# WiFi PCIe card with FreeBSD support



## sickboy (Apr 11, 2013)

Hi there,

I'm looking for a WiFi PCIe card (300 Mbps), supported by FreeBSD. Maybe someone here has a recommendation for me? Price doesn't matter.


----------



## dndlnx (Apr 17, 2013)

Anything Intel or Atheros would probably be fine.


----------



## break19 (Apr 17, 2013)

http://www.newegg.com/Product/Product.aspx?Item=N82E16833106136


----------



## wblock@ (Apr 17, 2013)

Supported Atheros chipsets: https://wiki.freebsd.org/dev/ath_hal(4)/HardwareSupportj


----------



## shepper (Apr 17, 2013)

You may want to actually calculate the wireless data rate as compared to your connection. My 54 Mbps 802.11b/g cards are not the bottle neck in my 1.5 Mbps DSL connection. For that matter they would not become an issue until my connection went over 54 Mbps. With a 108 Mbps card you would not see a difference until your connection went over 100 Mbps. If you are lucky enough to have a connection faster than that, by all means do not let price be an object.

Ralink cards are also well supported although like some Intel cards may require firmware.

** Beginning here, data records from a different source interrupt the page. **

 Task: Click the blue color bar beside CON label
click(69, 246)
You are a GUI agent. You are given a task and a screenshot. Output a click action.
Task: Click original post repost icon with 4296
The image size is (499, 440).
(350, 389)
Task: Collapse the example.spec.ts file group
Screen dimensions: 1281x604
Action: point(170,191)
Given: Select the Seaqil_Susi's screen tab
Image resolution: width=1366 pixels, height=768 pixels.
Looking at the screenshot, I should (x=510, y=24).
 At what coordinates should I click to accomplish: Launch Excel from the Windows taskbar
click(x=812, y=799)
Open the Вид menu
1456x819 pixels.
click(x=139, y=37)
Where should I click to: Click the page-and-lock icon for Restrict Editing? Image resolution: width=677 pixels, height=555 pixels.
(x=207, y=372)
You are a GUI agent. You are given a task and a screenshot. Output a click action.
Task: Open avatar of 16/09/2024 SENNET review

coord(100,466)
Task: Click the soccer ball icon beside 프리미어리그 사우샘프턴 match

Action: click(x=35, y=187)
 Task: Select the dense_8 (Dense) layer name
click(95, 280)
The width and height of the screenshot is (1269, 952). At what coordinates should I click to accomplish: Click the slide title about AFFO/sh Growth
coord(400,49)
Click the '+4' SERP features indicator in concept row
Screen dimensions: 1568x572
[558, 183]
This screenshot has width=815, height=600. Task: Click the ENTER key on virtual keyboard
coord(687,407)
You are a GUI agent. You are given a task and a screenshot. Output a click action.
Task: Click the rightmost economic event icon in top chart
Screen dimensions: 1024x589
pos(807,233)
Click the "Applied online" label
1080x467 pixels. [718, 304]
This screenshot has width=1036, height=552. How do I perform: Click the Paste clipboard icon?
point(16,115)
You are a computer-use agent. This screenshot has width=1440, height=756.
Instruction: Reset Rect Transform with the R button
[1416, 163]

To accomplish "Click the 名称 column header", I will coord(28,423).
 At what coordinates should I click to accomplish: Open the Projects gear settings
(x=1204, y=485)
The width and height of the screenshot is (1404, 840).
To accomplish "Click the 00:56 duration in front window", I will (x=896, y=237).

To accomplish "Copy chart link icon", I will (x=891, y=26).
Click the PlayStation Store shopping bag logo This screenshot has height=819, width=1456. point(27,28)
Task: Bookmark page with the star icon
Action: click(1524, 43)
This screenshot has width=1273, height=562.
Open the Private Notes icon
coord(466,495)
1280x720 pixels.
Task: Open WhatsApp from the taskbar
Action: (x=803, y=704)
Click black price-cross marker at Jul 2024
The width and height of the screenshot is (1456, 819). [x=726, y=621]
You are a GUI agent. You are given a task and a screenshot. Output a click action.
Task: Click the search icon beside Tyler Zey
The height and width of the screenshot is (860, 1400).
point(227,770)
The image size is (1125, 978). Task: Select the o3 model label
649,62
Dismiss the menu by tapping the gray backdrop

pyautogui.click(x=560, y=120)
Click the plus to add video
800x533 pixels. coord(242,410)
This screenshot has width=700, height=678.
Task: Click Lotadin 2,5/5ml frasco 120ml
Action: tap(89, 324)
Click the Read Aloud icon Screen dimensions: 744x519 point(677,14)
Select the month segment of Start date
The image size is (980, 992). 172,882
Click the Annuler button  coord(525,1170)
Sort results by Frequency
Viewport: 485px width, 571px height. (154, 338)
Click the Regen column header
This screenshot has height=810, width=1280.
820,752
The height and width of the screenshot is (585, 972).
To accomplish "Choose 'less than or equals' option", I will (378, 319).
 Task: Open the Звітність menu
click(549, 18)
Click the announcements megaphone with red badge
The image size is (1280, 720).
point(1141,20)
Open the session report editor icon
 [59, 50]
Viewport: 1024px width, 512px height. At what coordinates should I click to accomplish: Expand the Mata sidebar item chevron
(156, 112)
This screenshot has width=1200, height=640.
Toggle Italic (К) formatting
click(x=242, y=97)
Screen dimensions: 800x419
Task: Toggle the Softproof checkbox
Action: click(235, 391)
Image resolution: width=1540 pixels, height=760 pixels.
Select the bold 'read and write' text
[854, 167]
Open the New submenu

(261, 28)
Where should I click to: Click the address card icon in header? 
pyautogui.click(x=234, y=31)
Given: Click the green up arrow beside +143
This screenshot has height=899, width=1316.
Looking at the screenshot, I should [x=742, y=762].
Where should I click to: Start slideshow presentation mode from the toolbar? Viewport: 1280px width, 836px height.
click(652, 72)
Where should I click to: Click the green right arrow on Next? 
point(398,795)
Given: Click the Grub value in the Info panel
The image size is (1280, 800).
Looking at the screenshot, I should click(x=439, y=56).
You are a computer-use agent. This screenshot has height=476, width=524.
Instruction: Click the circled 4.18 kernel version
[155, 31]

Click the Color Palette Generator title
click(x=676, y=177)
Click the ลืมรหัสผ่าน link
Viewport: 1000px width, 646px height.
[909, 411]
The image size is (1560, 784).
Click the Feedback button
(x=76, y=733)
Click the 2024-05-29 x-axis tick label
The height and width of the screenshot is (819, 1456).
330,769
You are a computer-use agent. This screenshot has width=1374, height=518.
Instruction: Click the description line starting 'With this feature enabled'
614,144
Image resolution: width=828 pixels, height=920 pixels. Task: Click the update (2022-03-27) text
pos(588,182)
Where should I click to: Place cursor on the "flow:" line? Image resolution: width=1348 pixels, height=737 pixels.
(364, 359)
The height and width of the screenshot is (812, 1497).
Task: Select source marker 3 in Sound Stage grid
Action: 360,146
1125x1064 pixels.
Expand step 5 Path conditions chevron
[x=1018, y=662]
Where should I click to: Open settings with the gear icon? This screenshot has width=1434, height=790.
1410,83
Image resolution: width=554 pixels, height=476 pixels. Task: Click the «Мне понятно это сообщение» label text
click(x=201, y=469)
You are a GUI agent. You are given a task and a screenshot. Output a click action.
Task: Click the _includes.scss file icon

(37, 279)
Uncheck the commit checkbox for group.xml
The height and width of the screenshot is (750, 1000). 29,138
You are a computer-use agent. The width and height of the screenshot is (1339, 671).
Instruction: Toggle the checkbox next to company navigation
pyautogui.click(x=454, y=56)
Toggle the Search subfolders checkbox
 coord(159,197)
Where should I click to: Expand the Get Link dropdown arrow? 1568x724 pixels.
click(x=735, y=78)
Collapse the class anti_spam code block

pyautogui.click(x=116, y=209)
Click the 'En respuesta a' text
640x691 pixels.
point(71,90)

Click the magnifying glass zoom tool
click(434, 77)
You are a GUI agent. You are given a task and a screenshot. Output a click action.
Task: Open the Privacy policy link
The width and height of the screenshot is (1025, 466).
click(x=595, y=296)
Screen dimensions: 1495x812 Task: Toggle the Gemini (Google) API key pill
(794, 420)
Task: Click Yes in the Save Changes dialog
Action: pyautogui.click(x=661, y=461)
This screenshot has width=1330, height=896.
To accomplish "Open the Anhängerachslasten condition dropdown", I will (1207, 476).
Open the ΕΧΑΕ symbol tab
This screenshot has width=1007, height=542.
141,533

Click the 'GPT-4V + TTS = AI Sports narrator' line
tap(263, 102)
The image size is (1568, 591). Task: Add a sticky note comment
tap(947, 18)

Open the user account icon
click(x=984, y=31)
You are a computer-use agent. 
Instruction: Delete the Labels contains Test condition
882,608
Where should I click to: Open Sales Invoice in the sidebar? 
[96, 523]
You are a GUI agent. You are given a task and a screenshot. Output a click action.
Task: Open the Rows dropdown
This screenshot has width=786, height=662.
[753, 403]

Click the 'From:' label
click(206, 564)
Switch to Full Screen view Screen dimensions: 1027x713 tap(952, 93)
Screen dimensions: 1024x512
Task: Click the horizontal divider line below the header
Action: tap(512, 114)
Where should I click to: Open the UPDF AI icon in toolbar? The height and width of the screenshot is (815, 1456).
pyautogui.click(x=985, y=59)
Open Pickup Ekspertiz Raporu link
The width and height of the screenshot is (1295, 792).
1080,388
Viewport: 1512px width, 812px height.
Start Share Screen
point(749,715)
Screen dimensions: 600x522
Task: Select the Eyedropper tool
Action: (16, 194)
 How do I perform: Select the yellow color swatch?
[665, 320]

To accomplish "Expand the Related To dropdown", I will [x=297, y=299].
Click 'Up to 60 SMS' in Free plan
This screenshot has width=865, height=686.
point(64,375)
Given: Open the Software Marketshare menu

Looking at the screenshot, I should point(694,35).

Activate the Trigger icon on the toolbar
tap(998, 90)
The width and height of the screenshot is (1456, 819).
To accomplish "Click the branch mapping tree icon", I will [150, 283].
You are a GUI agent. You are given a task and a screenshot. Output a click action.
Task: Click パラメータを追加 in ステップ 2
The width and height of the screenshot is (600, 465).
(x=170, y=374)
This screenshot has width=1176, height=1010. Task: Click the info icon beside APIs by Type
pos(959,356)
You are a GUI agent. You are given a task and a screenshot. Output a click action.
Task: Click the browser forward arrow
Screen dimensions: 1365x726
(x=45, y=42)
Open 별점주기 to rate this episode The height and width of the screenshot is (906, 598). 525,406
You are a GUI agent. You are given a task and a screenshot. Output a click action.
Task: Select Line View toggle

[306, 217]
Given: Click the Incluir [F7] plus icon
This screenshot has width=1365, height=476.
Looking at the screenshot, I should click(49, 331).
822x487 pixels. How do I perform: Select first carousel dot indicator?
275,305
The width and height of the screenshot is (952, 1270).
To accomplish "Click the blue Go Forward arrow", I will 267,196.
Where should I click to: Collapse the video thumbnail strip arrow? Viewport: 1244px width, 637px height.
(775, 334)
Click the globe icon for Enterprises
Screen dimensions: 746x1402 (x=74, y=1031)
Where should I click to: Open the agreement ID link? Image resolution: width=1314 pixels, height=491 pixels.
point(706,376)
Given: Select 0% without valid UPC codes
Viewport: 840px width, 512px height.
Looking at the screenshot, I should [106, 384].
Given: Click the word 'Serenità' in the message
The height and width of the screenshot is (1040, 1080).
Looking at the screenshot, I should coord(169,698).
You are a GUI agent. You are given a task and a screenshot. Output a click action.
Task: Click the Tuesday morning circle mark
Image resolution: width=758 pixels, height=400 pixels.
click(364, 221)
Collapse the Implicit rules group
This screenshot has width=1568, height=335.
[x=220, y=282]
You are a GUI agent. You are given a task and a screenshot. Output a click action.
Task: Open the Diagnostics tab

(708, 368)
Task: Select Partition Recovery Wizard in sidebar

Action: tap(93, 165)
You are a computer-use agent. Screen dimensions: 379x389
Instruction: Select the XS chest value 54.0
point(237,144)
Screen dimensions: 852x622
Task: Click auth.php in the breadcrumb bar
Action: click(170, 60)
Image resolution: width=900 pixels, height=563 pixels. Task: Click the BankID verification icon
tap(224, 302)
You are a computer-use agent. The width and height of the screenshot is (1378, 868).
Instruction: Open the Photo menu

DutchDaemon, in the following post, points out that my terminology was confusing and I apologize for that.  I actually pulled the abbreviations from the web sites of some vendors.  This actually is a good illustration of marketing tactics.  Why do Internet service providers and the manufactures of networking cards not use the same syntax?  This would make it easy to purchase a card that is a good fit for your connection.

From this link:


> The wireless speed of your router is the LAN speed. The LAN consists of all the computers and devices hooked to your router in your house. Connections will always default to the slowest device. For example if you have a wireless N router (300Mbps) connected to a wireless G laptop (54Mbps), then the laptop can communicate with the router at 54Mbps. If you wanted to copy a file from your laptop to a desktop connected to your router via a Ethernet (100Mbps) cable connection, then you could do that at the laptop's wireless G speed of 54Mbps.
> 
> Now for the DSL speed. The Internet is the other network connected to your router via your DSL modem. The Internet is a Wide Area Network or WAN. Your DSL modem can communicate with your Internet provider at a maximum of 6Mbps. This connection bandwidth is shared by your entire LAN via your router. If one user is utilizing 4Mbps of the bandwidth that only leaves 2Mbps for the rest of the users on the LAN.
> 
> ...


----------



## shaqan (Apr 18, 2013)

I found a spreadsheet on the pfSense forum regarding FreeBSD WiFi chipsets and capabilities available. Safest bet would probably be crosschecking chipset markings on every WiFi card getting on your way.


----------



## wblock@ (Apr 18, 2013)

@shepper, that quote is trying to explain bottlenecks but not doing it very well.  Also, some of the statements in it look to be based on misunderstandings.  Ethernet does not "default to the slowest standard", for example.


----------



## shepper (Apr 19, 2013)

Here is a more comprehensive link from Wikipedia: List of Device Bit rates

The tables provide a good summary.


----------